#### [Dataset records]

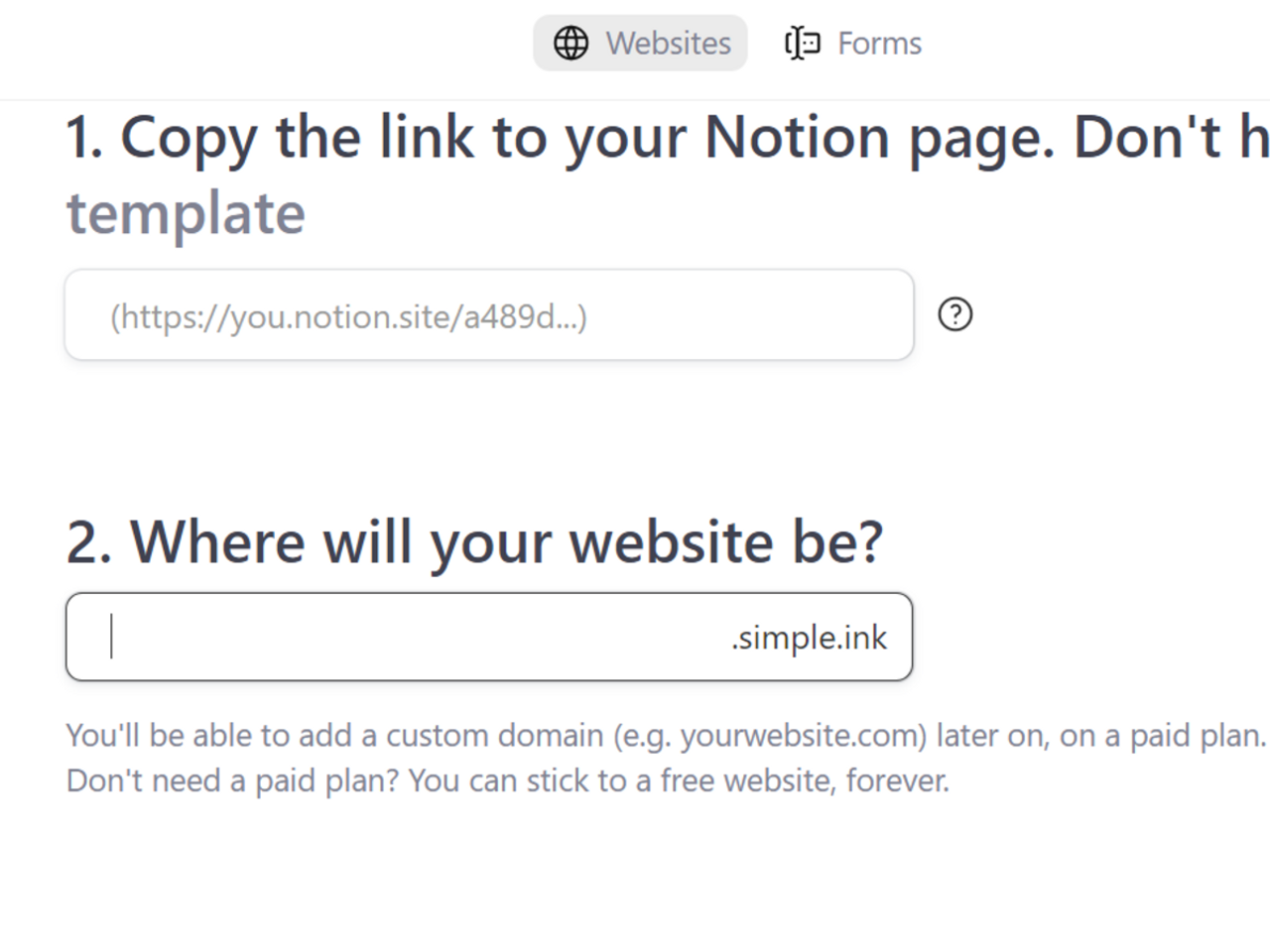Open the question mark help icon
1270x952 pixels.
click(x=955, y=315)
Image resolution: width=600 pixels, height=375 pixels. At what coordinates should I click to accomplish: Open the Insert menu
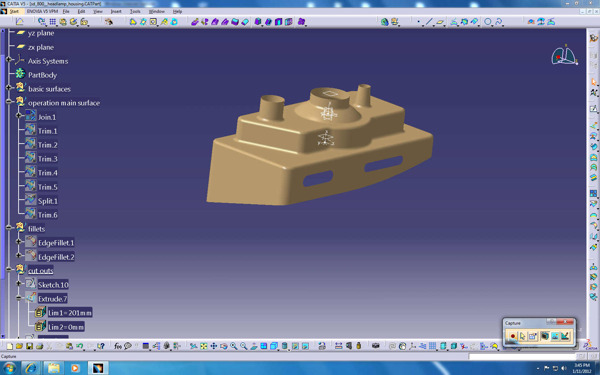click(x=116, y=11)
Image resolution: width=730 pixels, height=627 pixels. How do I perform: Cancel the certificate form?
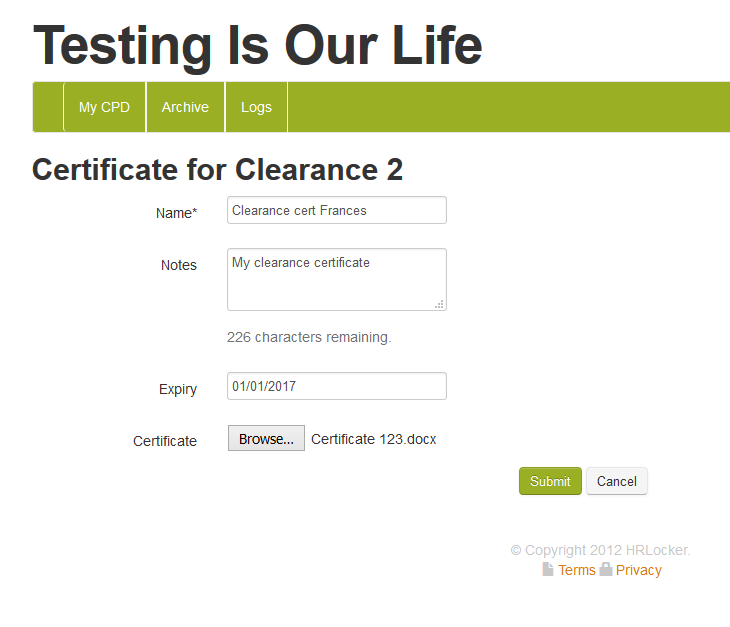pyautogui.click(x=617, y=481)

#### [Problem to work on]
Please rewrite the stretch from the line containing "Image resolution: width=730" through the end of the entries, replacing "certificate" with "registration" and keeping everything else the same. Leave the pictures out of your answer.

#### [Response for this exercise]
Image resolution: width=730 pixels, height=627 pixels. How do I perform: Cancel the registration form?
pyautogui.click(x=617, y=481)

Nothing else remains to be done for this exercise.